▶ [DATA IN THIS EXERCISE]:

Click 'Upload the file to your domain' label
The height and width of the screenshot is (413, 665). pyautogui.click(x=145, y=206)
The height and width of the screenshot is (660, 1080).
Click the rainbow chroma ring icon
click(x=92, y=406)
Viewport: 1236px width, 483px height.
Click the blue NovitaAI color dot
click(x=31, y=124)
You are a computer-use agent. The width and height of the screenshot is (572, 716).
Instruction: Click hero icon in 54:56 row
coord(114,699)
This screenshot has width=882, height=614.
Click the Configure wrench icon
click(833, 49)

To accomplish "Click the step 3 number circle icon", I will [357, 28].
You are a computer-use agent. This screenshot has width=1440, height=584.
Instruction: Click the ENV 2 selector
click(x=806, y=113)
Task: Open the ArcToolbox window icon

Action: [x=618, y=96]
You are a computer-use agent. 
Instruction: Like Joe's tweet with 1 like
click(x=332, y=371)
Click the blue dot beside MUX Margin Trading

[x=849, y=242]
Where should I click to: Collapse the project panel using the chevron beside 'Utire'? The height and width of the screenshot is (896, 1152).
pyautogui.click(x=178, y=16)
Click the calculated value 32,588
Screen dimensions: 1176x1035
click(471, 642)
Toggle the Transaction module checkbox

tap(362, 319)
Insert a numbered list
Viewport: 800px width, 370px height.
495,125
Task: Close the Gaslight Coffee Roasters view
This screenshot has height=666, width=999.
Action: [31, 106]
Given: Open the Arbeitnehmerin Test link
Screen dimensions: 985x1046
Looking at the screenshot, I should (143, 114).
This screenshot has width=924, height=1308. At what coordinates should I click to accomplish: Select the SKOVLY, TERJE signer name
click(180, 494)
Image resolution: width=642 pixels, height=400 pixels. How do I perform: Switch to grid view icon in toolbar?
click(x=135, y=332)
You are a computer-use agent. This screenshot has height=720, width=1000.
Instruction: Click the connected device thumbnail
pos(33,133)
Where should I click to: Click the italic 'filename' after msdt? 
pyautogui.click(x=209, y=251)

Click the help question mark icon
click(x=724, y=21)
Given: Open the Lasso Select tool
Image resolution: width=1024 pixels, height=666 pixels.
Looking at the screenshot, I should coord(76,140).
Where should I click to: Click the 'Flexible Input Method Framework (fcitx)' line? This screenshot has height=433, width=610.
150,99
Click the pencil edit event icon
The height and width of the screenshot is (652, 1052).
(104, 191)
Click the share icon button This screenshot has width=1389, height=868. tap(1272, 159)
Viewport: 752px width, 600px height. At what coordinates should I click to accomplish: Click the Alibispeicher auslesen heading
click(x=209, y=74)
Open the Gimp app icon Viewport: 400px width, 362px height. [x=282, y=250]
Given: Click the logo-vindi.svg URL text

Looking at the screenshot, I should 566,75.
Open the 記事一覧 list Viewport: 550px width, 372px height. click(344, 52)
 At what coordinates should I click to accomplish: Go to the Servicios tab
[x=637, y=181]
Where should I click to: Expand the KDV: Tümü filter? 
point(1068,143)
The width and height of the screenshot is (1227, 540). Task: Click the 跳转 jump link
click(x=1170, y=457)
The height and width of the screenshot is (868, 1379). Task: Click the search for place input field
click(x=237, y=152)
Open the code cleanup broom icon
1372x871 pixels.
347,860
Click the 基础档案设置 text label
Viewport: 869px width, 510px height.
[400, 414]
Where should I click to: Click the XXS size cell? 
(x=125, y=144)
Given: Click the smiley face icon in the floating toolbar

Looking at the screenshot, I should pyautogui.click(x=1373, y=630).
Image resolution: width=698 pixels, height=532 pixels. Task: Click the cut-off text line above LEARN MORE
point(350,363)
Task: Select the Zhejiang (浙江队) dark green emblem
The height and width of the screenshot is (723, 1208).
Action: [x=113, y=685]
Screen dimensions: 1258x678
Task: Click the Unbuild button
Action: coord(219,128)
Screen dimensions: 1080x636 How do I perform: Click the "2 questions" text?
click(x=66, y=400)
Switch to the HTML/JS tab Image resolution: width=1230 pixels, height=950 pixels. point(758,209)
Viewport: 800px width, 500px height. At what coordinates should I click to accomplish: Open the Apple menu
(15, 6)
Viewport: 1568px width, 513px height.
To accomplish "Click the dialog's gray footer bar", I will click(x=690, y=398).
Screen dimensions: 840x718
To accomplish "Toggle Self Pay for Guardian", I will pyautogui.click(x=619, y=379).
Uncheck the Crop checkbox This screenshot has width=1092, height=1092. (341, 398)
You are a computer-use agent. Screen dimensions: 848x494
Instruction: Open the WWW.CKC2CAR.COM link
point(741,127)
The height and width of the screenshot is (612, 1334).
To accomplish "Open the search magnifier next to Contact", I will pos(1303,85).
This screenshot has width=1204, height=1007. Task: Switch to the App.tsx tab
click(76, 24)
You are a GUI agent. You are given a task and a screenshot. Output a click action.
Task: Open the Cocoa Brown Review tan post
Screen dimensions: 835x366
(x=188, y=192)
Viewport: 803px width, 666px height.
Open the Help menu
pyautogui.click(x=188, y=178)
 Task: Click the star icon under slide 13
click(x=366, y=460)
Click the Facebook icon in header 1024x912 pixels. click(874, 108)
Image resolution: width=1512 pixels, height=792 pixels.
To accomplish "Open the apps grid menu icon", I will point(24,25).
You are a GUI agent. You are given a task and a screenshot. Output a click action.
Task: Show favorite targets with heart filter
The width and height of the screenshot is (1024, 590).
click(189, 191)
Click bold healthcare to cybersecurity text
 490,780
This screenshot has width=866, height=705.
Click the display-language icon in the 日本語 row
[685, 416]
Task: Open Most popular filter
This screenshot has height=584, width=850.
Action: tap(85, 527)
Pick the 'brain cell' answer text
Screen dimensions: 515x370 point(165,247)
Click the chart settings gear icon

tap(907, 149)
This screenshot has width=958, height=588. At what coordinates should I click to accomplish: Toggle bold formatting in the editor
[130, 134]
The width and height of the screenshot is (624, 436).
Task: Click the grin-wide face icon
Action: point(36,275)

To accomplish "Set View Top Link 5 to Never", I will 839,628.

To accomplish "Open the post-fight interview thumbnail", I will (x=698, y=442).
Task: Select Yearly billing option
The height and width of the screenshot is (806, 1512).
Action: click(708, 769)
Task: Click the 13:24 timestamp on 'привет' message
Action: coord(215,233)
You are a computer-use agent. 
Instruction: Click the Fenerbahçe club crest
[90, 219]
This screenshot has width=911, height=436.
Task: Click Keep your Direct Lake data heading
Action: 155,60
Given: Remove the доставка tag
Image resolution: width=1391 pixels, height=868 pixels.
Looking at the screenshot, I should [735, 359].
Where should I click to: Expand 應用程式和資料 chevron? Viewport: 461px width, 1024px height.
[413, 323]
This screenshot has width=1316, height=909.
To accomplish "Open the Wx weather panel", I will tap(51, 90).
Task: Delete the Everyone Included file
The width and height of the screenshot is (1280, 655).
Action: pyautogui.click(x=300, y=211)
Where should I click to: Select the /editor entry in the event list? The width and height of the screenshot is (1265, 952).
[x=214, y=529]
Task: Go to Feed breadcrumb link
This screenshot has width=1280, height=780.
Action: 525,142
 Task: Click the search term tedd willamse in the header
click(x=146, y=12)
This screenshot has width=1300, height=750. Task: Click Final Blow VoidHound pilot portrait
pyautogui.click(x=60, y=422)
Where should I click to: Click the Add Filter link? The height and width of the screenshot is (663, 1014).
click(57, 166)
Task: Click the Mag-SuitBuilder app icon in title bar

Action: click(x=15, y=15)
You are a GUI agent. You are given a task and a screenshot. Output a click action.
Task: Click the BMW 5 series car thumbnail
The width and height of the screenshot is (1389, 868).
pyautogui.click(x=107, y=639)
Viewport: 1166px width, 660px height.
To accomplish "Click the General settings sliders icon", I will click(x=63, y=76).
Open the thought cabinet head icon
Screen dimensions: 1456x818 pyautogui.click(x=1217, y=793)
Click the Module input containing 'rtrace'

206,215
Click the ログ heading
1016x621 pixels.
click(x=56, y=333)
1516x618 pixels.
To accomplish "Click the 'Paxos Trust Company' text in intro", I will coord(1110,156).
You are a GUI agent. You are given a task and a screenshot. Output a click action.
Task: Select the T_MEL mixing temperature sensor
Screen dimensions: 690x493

▶ [THE TASK]: If a line in the material above holds "computer", copy it.

▶ [OUTPUT]:
You are a computer-use agent. The width and height of the screenshot is (572, 716).
You are a computer-use agent. This screenshot has width=1440, height=584.
You are a computer-use agent. 
You are a computer-use agent. This screenshot has height=720, width=1000.
You are a computer-use agent. Screen dimensions: 848x494
You are a computer-use agent. 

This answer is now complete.